Task to complete: All lines from the one with "Click the Service dropdown chevron arrow" through the end of the records below are to be given again exactly, and nothing else.

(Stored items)
::::

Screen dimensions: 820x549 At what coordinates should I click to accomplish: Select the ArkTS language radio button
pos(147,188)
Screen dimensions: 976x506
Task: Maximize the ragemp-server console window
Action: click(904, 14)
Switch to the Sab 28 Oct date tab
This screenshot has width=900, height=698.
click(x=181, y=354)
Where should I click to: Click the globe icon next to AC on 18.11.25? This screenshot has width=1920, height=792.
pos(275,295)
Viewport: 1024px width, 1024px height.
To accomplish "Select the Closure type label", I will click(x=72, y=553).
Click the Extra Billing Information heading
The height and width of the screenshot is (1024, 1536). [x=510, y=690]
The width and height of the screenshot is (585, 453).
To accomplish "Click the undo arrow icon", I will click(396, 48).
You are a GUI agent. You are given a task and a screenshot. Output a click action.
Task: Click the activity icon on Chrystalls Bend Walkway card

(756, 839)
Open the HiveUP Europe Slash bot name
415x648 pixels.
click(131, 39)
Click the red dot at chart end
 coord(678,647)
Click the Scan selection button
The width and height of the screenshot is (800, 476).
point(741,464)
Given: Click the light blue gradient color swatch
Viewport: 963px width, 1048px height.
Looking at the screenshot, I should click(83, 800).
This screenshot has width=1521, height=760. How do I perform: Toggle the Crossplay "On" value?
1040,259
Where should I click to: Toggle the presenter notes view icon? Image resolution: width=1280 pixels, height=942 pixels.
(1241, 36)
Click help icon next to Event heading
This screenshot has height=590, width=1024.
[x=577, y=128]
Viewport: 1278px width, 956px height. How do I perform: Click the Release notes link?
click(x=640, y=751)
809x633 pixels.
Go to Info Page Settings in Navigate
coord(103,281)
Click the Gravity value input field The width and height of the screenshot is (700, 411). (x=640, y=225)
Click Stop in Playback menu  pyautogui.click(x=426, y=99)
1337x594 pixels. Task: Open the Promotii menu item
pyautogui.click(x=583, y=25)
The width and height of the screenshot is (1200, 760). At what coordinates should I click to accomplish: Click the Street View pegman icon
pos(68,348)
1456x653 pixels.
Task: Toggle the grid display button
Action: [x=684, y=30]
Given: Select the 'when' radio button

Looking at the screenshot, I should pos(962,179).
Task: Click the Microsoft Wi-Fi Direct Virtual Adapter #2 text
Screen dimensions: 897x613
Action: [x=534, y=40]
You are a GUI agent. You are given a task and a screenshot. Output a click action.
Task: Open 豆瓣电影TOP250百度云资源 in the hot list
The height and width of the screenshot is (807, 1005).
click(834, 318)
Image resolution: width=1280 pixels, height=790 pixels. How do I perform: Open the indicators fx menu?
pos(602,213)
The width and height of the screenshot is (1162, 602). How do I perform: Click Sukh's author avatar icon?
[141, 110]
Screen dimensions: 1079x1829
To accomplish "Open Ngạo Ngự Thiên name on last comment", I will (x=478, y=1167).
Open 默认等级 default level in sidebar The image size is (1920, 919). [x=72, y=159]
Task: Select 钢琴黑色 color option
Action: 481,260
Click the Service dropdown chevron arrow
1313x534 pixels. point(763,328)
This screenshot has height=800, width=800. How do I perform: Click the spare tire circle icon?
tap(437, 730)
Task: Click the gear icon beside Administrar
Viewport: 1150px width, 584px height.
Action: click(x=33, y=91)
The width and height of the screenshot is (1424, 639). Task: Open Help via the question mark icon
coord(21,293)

::::

Final answer:
Click the Service dropdown chevron arrow
1313x534 pixels. point(763,328)
This screenshot has height=800, width=800. How do I perform: Click the spare tire circle icon?
tap(437, 730)
Task: Click the gear icon beside Administrar
Viewport: 1150px width, 584px height.
Action: click(x=33, y=91)
The width and height of the screenshot is (1424, 639). Task: Open Help via the question mark icon
coord(21,293)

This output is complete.